Genesis & Generational-Shifts

The world’s first programme in ‘Master of  Business Administration’ began at the Harvard Graduate School of Business & Administration in 1908. The earlier business schools catered to the need of the industrial companies. Even the management schools at large universities are named after leaders of the industrial era of the time. For example, Alfred Sloan, the ex CEO of General Motors, adorns the name at MIT Sloan. Faced with volatile demands for business education and multiple global events like world wars, volatile economic cycles, political upheaval, and the Global Financial Crisis of 2008 over the previous 100 years, Harvard added new initiatives for experiential learning. These included Field Immersion Experience for Leadership Development (FIELD) projects, Tech Simulations, Flipped and experimental classrooms, Introspective exercises and many more.

The Third Industrial Revolution companies of the 20th Century used physical components as inputs to produce goods as output. Their capital investments were in land, machinery, factories. Their OpEx was in labour, raw material, fuel and repairs. The role of the business manager was to ensure that their plant and machinery lasted longer and control opex and maximise labour productivity.

The businesses in the Creator-economy are a different breed altogether. They don’t have issues of plant and machinery, and their investments and operating costs are more about talent bench strength. Yet their ability to grow their business in quick time and to global scale is phenomenal.

Education in a VUCA World

Business schools in 2021 are under immense pressure from prospective employers for the different kinds of skill sets they expect the students to possess. Every job onboarding is expected to deliver results from day-one and meet targets flawlessly. And a topic not spoken much about is “entrepreneurship”, which many youngsters are looking to grow into. Can our run-of-the-mill case studies prepare students to succeed in a world that is changing faster than cases can be written? What are the gaps in those cases?

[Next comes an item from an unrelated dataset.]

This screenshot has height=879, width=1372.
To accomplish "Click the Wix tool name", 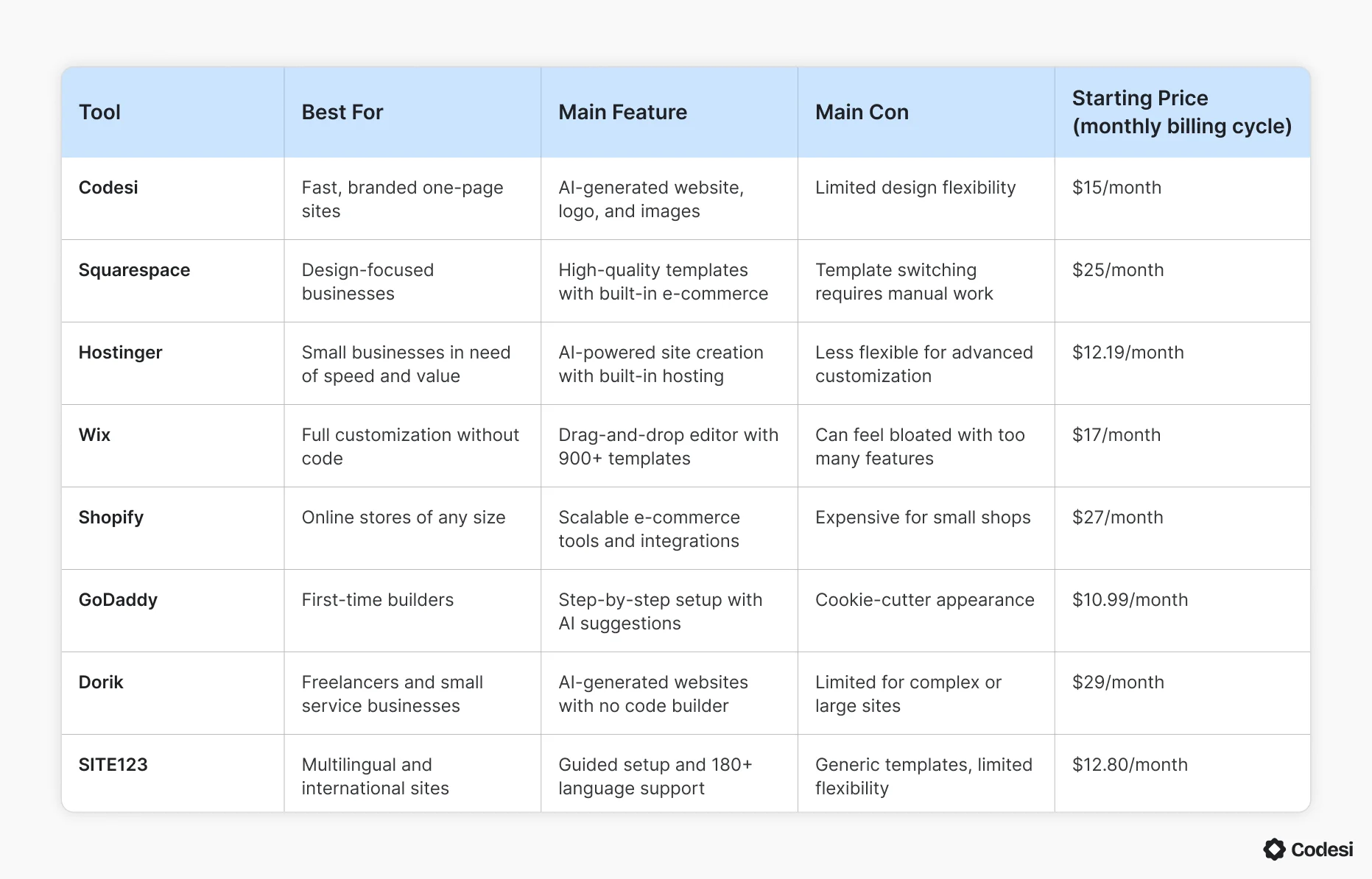I will coord(94,435).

The rise of new-age startups and knowledge-centric gig-economy roles are adding to the changing business landscape. None of those startups or businesses have had any precedence or textbook to learn from. How can cases written ten years ago be relevant today? The changed-context makes the content irrelevant! The Covid pandemic has also shown that no case-study can be treated as an updated-playbook and those could not help decision makers by offering any ideas.

In this age of Industry 4.0, business disruption is evident from the fact that 54 per cent of the Fortune 500 companies from the year 2000 are extinct (remember Kodak?) and many other that could feature in the 2030 list may not have been born yet! McKinsey’s study suggests that the average life-span of Standard & Poor’s 500 firms was 61 years in 1958, which now stands at less than 18 years. It also believes that in 2027, 75 per cent of the companies currently quoted on the S&P 500 would have disappeared. Can we prepare management students for the future with the help of cases with vanishing examples?

Management education must progress from algorithmic learning to meeting the fundamental way corporations look at skill sets needed as essentials – problem solving, empathy, creativity, empathy, leadership, strategic thinking, understanding technological progress and disruption, crisis management, ability to thrive under a chaotic and dynamic world, and dynamic decision making. After all, it’s the VUCA world we live in, and yet we teach steady-state management concepts!

In a data-driven world powered by digital technology, companies are constantly evolving. Because management education is about preparing business leaders of tomorrow, we need to dynamically align curriculums with the ever-changing demands of the workplace.

Future business leaders will require skills that will help them tackle current and future business challenges, including a digital mindset, a focus on continuous learning, the ability to make data-driven decisions, and critical thinking. Meritocracy, design thinking and out-of-the- box ingenuity would be the play of the century, and not mediocrity or subservience that we subconsciously teach in most of our management schools.